Scan the records for "image". Show the matching lines.
[Opening Input material section]
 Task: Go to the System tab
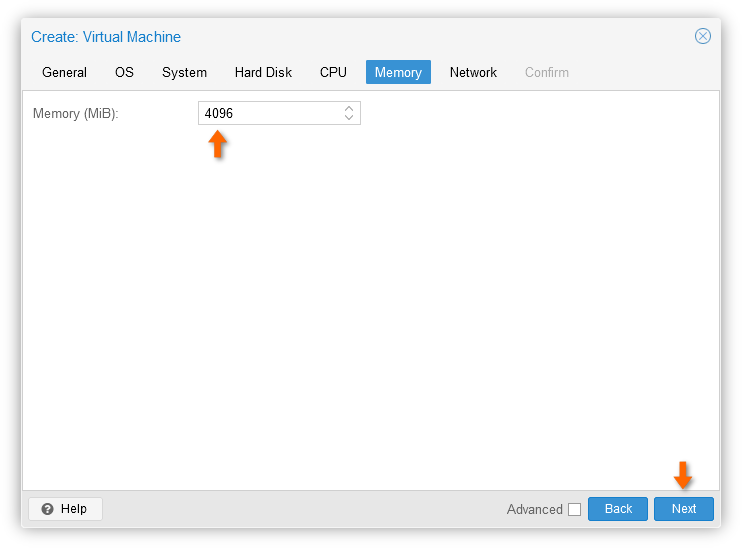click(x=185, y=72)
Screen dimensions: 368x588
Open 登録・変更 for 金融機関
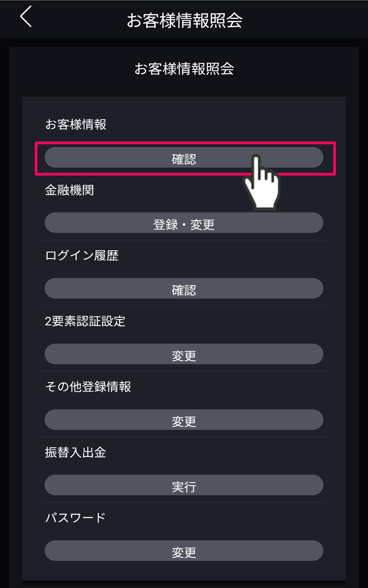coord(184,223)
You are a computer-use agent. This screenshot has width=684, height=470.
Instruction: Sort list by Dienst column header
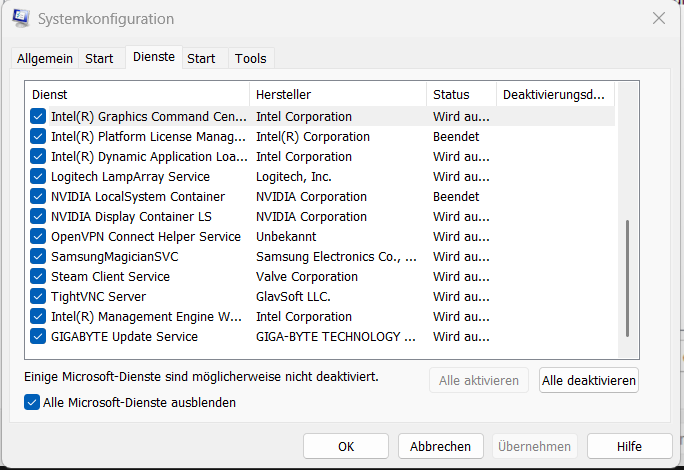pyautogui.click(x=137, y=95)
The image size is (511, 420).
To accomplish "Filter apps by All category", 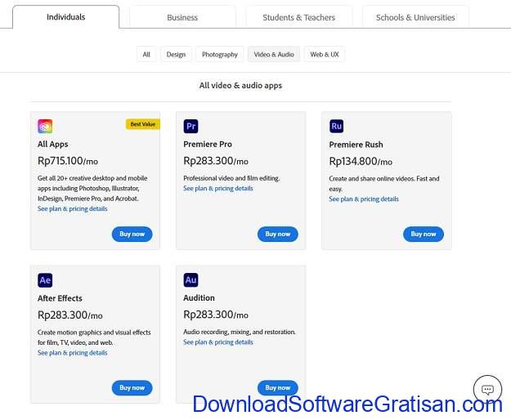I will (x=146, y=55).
[Closing Input material section]
[Opening Input material section]
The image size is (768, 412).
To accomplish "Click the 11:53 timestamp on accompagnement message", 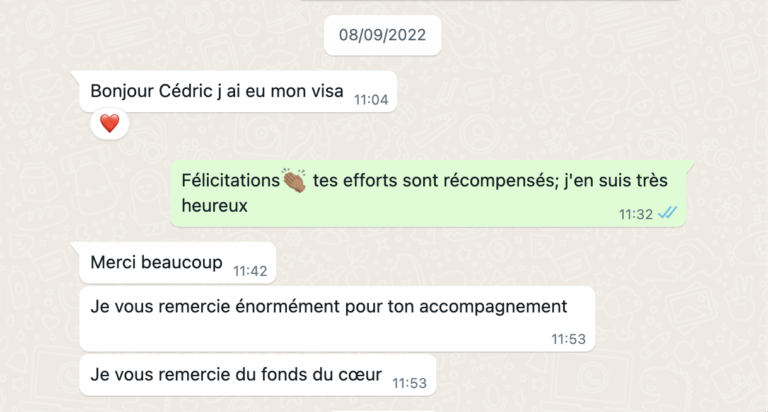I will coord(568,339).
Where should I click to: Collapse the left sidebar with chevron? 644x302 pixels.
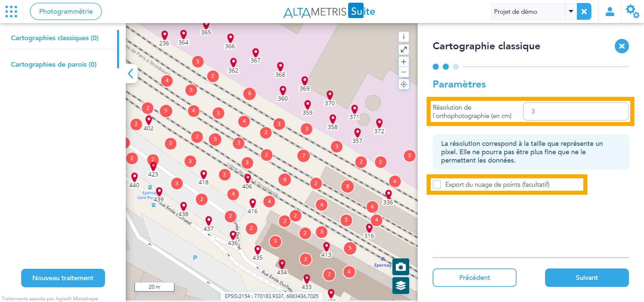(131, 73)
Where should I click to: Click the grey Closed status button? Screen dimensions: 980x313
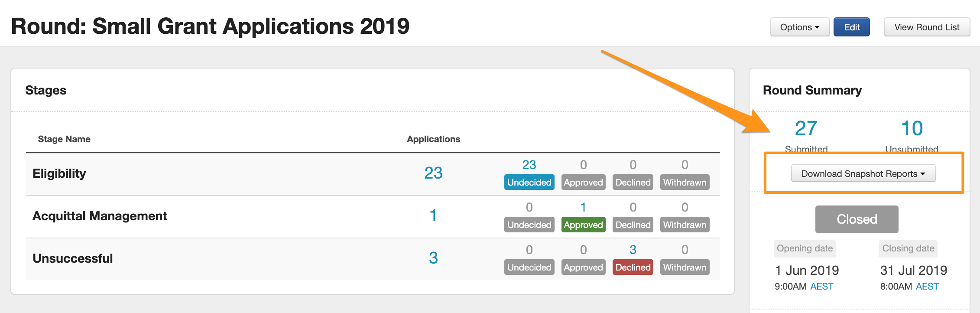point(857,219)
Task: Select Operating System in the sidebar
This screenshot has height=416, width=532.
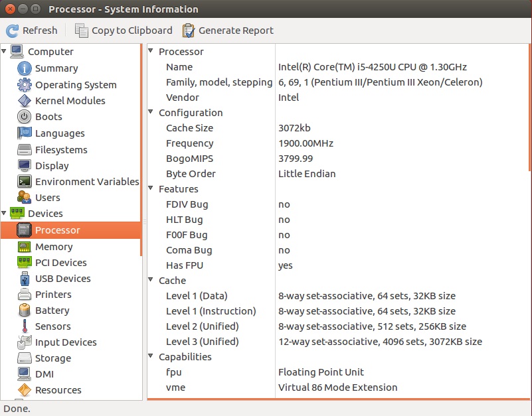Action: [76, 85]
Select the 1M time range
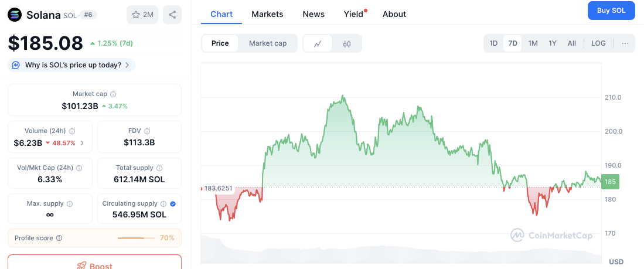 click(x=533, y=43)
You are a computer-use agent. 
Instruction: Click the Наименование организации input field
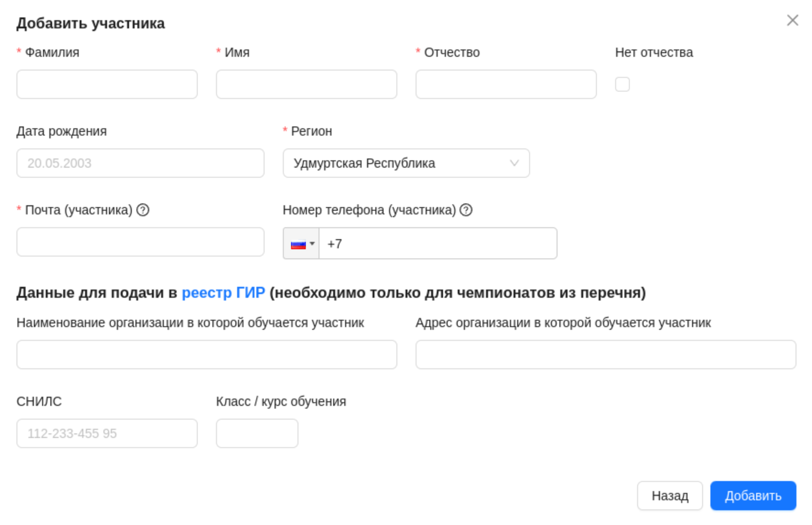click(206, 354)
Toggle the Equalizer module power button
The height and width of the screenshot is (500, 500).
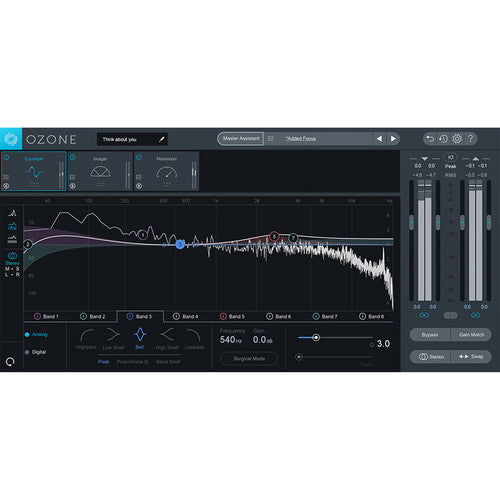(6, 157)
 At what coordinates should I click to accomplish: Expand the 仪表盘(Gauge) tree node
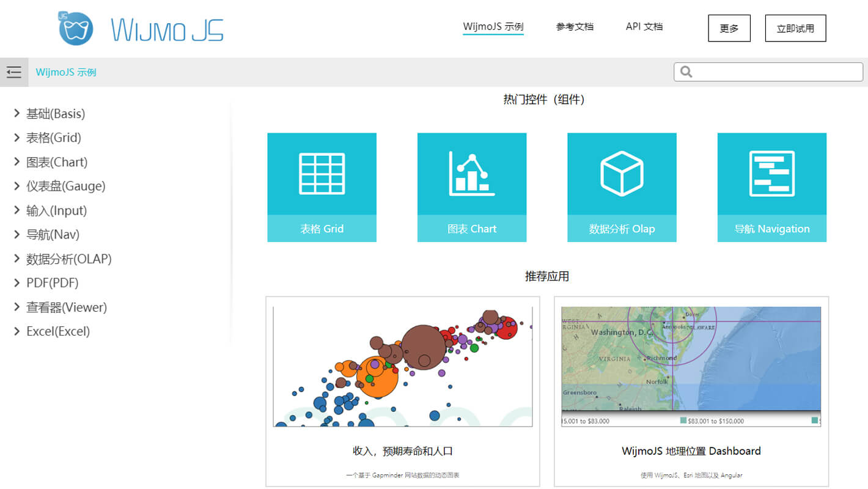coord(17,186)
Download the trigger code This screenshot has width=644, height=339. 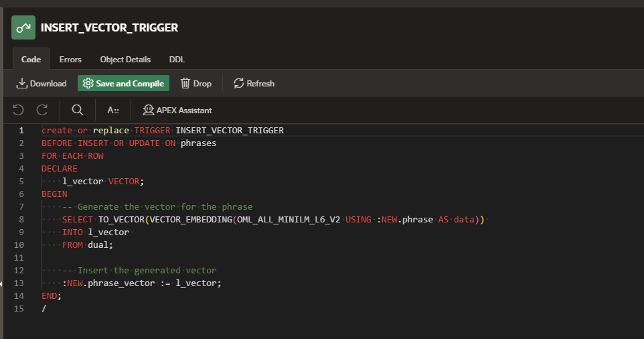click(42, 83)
[Closing Input material section]
Reply:
The image size is (511, 420).
The image size is (768, 412).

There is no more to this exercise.